Right, I agree about speeds relative to other things. I think it is just that if I were approaching the speed of light in a ship, the time that is approaching zero would have to be for me as an observer, relative to the light/photon. But the photon itself would still be traveling at c, and experiencing time and distance.

You wouldn't notice anything different about the laws of physics if you were on a spaceship travelling near the speed of light. You would observe that the speed of light is ~3E8 m/s.

The observer that would notice something wonky going on in the spaceship would be an observer that sees the spaceship going by at near the speed of light. If that observer had a telescope and could see what was going on in the spaceship they would see that the spaceship is squished in the direction of its velocity. On top of that, the observer would see that the clocks on the spaceship are moving really slow.

 

[Thermos aquaticus]

No I think you are right, that is what defines the limit. But it should be the limit of time for the observer, and not the proper time as experienced by the photon.

Are we bouncing between the observer and the photon again?

 

[TrueBeliever37]

THE PHOTON DOES NOT EXPERIENCE TIME OR DISTANCE. There is no reference frame for the photon!!!

I know you keep saying that, but isn't the limit for time being evaluated, actually the limit of time for the observer?

What formula are you using to come up with time=0 for the proper time?

 

[Subduction Zone]

Here is a helpful suggestion so that you might understand the nature of the limit. You could put real numbers into the equations given to you and see which ways that they go. To make it easier you should express velocity as a fraction of c, that way the speed of light cancels out in the answer.

 

[Polymath257]

I know you keep saying that, but isn't the limit for time being evaluated, actually the limit of time for the observer?

Which observer? The one on the earth? Or the one is a ship going at some v, where we take the limit as v goes to c?

It is the observer *on the ship* that is the one we take the limit for. And the proper time *for the ship* goes to 0 as v-->c. The ratio of this proper time and sqrt(1-(v/c)^2 ) is always the earth time.

 

[TrueBeliever37]

Are we bouncing between the observer and the photon again?
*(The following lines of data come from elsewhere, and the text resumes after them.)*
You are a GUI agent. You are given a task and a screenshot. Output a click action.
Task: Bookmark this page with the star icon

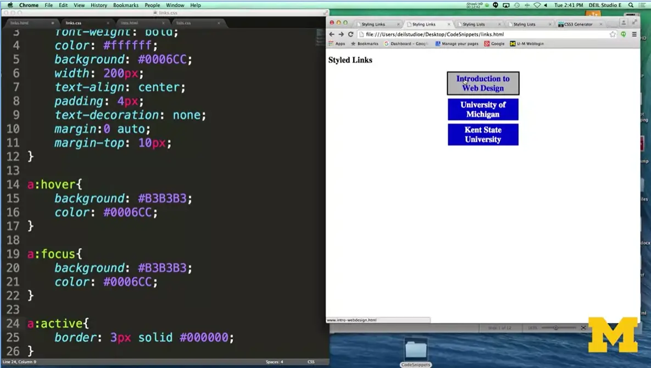613,34
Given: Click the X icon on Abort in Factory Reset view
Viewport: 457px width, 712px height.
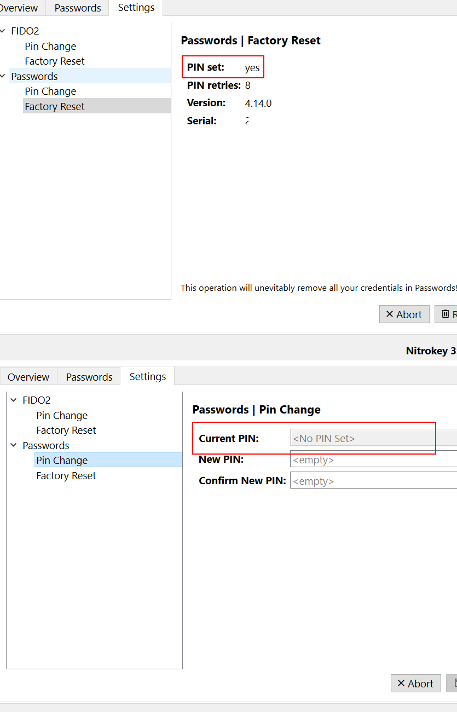Looking at the screenshot, I should coord(390,314).
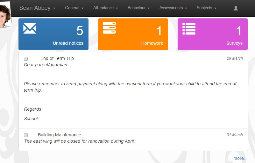Viewport: 255px width, 163px height.
Task: Open the Assessments menu
Action: pos(173,8)
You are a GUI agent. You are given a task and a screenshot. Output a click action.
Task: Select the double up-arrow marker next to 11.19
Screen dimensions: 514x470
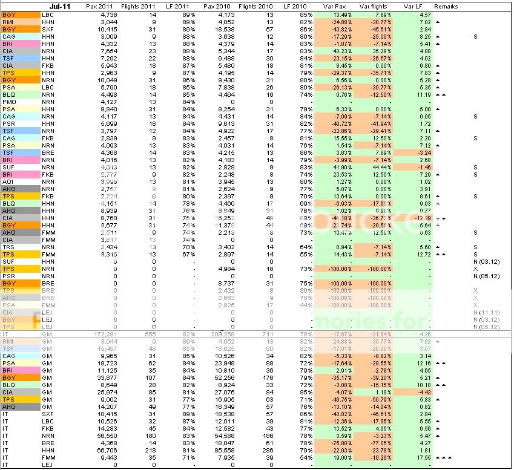click(441, 94)
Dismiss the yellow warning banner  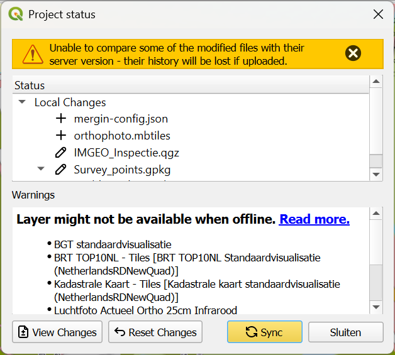(x=353, y=53)
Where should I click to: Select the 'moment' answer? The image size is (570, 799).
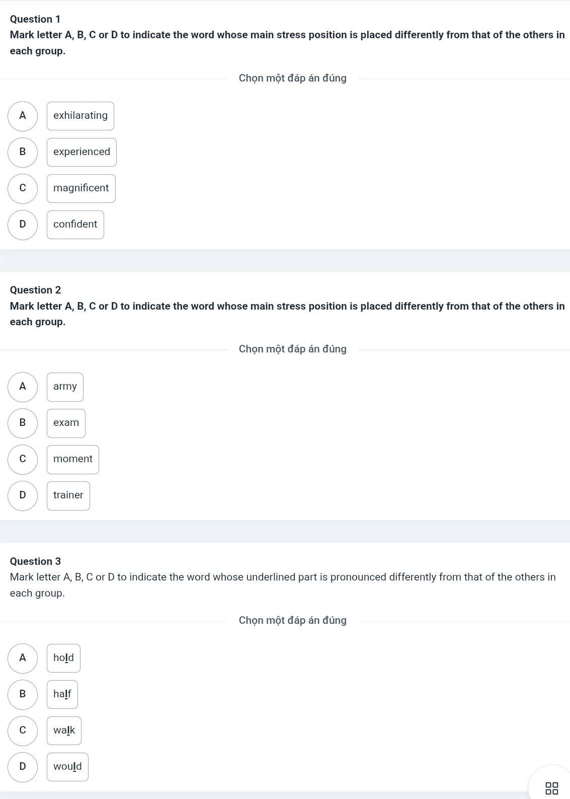point(73,460)
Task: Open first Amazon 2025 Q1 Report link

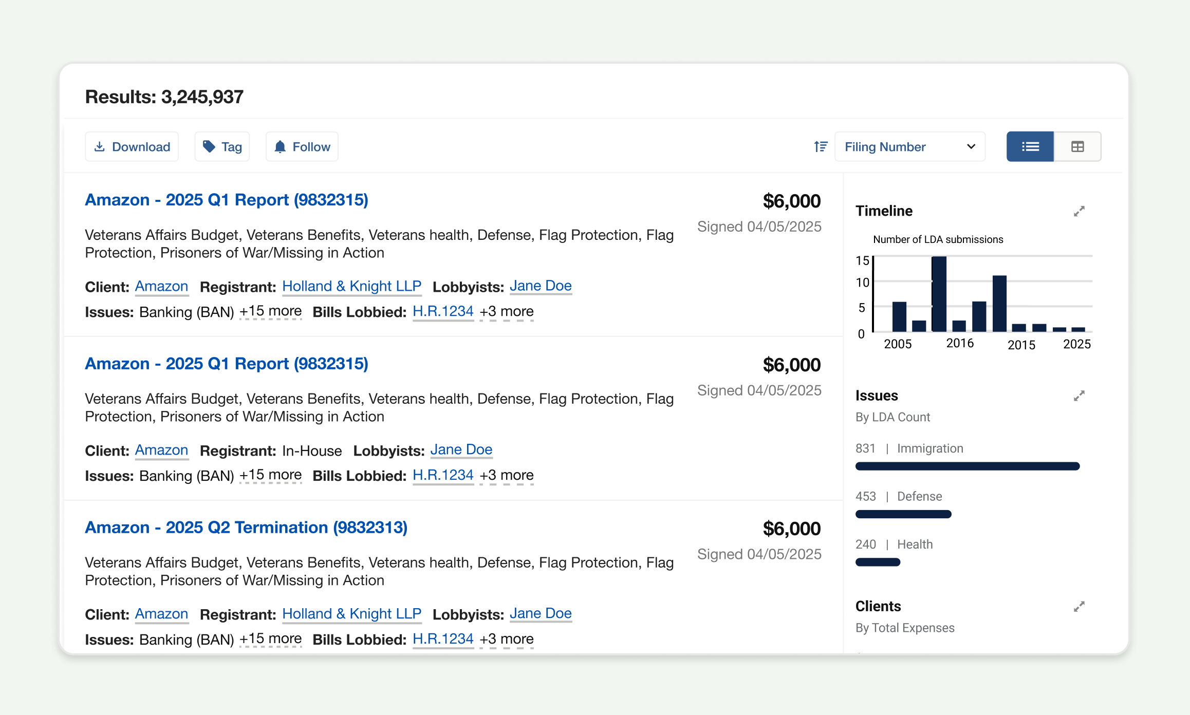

No I am looking at the formula you gave me and asking which time the limit is applying to?

 

[TrueBeliever37]

Here is a helpful suggestion so that you might understand the nature of the limit. You could put real numbers into the equations given to you and see which ways that they go. To make it easier you should express velocity as a fraction of c, that way the speed of light cancels out in the answer.
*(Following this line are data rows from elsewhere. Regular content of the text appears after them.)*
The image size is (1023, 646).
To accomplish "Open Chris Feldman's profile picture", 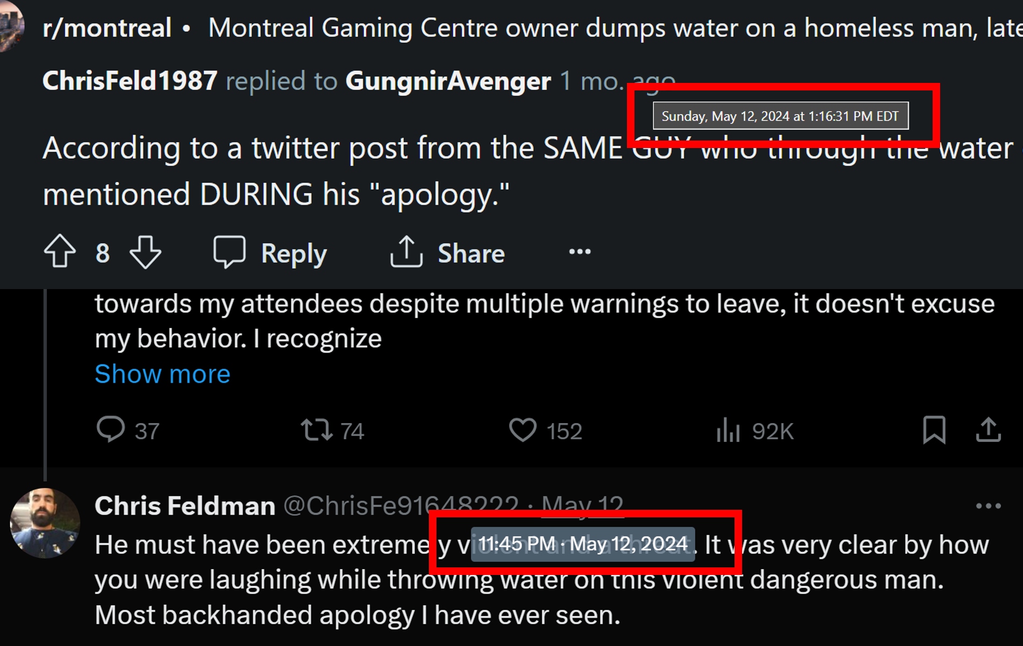I will tap(45, 523).
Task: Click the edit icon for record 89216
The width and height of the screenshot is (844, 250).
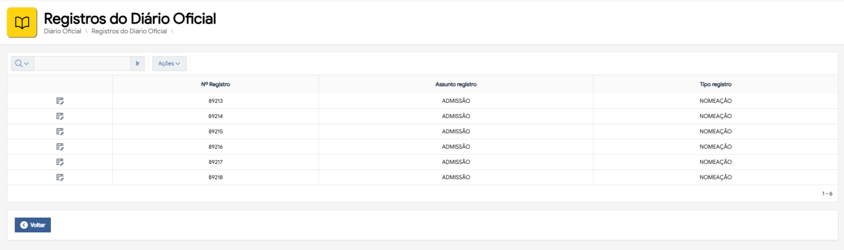Action: point(60,147)
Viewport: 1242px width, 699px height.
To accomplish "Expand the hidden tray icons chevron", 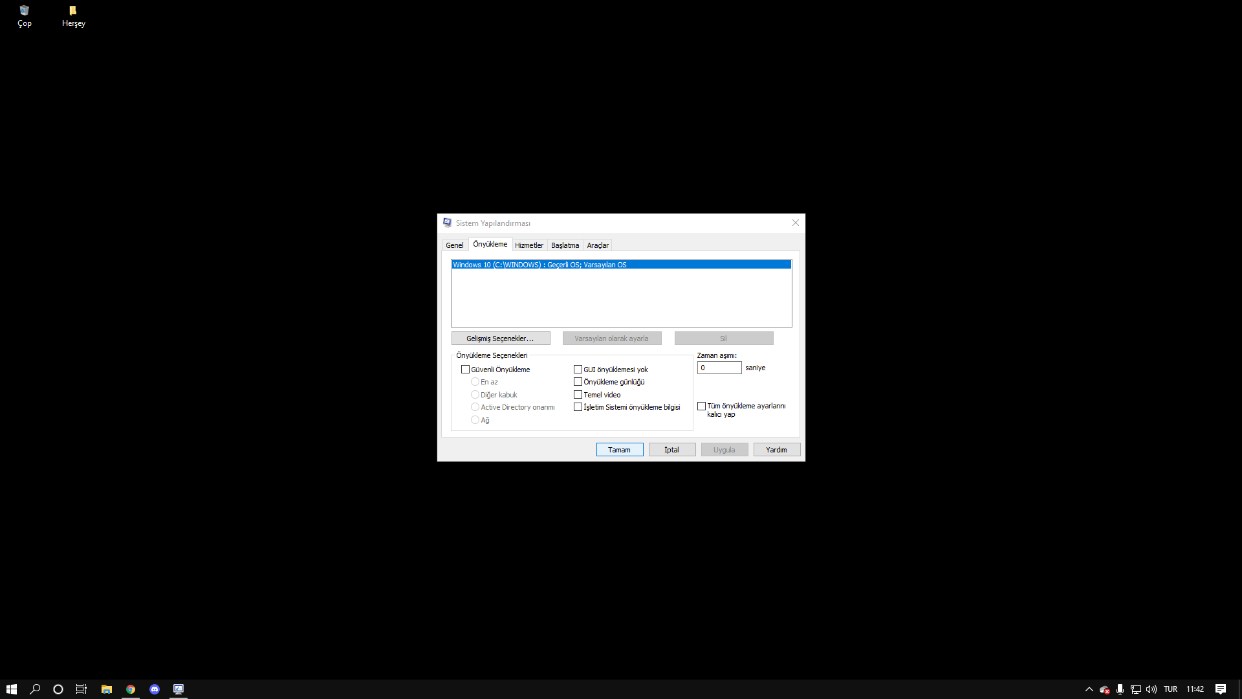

I understand that, but the limit is for the observers time.

 

[Thermos aquaticus]

No I am looking at the formula you gave me and asking which time the limit is applying to?

The limit would be c. When you plug that number into the formula you get a zero in the denominator.

 

[Thermos aquaticus]

I understand that, but the limit is for the observers time.

The observer isn't at the limit, so why does it matter?

 

[TrueBeliever37]

Which observer? The one on the earth? Or the one is a ship going at some v, where we take the limit as v goes to c?

It is the observer *on the ship* that is the one we take the limit for. And the proper time *for the ship* goes to 0 as v-->c. The ratio of this proper time and sqrt(1-(v/c)^2 ) is always the earth time.

I agree it's the observer in the ship. As I said, if I was in a ship as I approached the speed of light, time would approach 0 for me relative to the light. But once again the light/photon would still be traveling at c and experiencing time and distance.